This is highly reproducible.
In summary:
1) RAID1 lacks significant protection from the effects of a data
error condition on a failing drive
2) I recommend anyone using madadm refrain from using RAID1 until
this issue is addressed and resolved.
Thanks again.
I can confirm this, until you actually REBOOT the host with RAID1 only
then will it kick it out. Whereas with RAID5, I experienced the same
thing, it kicks it out right away, would need to wait for the
linux-raid/developers to answer this one.
Justin.
Actually reboot does not help me.
mdadm seems to NEVER "kick out" the bad disk.
Even when it is horribly erroring.
I think this is a CRITICAL problem, as, if one is using RAID1 thinking
it will enhance their data reliability,
they stand a very good chance of getting a nasty surprise.

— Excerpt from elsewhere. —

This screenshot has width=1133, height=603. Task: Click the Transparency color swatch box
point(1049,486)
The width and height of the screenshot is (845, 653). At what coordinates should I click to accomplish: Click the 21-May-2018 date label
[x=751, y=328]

Yikes, what kernel+mobo+chipset+drives are in use (the developers will
want to know) also are you using drives on different channels? Or e.g.,
two drives on one ide cable? (To summarize for the developers)
Justin.
I'm now looking at using smartmontools to monitor my hard
drive's status, maybe instead of using RAID1 arrays.
http://en.wikipedia.org/wiki/S.M.A.R.T.
http://smartmontools.sourceforge.net/
It appears that smartmontools will not work with the linux
software RAID layer. So I guess I need to make a choice of
which one to use - smartmontools or RAID1 mirrors?
Obviously I don't want to be mirroring corrupted drive data.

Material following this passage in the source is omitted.